◆ **Records provided**
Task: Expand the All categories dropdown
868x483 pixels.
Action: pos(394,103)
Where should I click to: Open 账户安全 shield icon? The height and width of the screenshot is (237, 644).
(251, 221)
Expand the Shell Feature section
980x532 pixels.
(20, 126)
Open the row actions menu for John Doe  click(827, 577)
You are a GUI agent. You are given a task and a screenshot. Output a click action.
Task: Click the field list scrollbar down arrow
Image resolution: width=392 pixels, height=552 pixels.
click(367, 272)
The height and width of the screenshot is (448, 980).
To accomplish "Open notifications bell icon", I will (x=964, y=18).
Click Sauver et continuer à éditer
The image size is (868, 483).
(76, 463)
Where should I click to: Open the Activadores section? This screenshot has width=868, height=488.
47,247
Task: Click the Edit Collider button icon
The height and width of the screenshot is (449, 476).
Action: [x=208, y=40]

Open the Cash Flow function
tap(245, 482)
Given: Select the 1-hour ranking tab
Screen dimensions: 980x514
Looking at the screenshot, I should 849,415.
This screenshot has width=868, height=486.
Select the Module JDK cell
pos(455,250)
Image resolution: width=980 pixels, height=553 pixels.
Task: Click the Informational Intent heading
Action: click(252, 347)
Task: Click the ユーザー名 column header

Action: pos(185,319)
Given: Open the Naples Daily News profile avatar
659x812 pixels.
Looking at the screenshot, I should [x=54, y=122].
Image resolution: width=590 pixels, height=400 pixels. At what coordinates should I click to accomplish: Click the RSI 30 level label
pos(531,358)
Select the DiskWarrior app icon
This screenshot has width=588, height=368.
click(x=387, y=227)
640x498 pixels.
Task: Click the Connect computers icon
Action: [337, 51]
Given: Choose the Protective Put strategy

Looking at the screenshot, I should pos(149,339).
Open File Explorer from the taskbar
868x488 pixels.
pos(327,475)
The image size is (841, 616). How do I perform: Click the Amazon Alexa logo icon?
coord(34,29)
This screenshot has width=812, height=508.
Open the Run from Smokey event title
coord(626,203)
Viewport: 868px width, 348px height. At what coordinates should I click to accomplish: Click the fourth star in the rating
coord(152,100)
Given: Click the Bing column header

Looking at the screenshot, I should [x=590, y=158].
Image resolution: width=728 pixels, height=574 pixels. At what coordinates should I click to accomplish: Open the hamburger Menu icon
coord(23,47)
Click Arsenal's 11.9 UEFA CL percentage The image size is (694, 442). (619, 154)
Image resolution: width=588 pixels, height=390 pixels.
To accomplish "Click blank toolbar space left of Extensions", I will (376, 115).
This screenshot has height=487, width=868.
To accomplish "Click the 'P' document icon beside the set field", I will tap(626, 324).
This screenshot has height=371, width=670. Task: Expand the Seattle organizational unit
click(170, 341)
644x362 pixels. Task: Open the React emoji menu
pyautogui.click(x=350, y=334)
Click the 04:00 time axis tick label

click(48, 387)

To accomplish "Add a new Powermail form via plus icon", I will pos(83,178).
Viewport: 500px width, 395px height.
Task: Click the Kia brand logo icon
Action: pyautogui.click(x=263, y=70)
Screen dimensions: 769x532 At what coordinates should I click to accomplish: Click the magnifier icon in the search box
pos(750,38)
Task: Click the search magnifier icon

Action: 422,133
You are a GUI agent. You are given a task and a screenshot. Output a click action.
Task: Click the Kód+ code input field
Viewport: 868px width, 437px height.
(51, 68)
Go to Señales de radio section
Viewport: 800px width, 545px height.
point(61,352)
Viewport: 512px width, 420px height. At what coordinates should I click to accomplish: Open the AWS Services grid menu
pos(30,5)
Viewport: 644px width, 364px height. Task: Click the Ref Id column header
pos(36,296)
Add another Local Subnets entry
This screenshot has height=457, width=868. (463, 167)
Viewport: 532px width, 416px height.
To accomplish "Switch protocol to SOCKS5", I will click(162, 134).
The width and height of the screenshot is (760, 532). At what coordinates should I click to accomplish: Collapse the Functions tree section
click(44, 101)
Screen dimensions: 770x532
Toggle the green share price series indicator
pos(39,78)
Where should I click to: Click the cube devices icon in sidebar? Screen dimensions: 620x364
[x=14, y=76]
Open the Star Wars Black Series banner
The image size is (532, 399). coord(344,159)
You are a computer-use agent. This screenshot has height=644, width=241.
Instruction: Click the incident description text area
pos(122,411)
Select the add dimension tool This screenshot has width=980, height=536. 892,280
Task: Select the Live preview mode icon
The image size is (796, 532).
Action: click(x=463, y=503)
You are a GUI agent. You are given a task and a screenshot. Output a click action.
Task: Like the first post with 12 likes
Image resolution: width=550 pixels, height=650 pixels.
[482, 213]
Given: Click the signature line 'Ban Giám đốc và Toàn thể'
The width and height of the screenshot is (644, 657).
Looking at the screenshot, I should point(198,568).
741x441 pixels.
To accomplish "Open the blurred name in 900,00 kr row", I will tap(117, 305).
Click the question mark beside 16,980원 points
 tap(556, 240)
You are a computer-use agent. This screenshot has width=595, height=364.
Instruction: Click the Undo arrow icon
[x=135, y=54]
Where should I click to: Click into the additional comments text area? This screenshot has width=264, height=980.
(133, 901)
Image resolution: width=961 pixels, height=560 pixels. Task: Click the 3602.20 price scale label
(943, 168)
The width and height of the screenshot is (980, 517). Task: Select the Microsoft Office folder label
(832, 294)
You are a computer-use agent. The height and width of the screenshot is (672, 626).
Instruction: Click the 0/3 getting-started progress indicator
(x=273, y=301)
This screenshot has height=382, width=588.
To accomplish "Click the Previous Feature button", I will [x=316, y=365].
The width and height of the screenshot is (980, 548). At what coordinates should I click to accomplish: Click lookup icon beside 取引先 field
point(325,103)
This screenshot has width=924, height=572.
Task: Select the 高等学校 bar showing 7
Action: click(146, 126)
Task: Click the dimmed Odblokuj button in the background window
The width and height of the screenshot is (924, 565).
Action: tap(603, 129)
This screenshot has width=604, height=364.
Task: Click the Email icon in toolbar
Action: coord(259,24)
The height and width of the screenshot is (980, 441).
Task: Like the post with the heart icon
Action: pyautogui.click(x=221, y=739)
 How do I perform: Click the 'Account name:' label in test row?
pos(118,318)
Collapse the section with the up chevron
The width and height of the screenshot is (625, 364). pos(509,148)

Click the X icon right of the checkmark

◆ **Exercise brief**
Give only a number, namely how many lines in the entries above hold the word "button".

◆ **Answer section**
3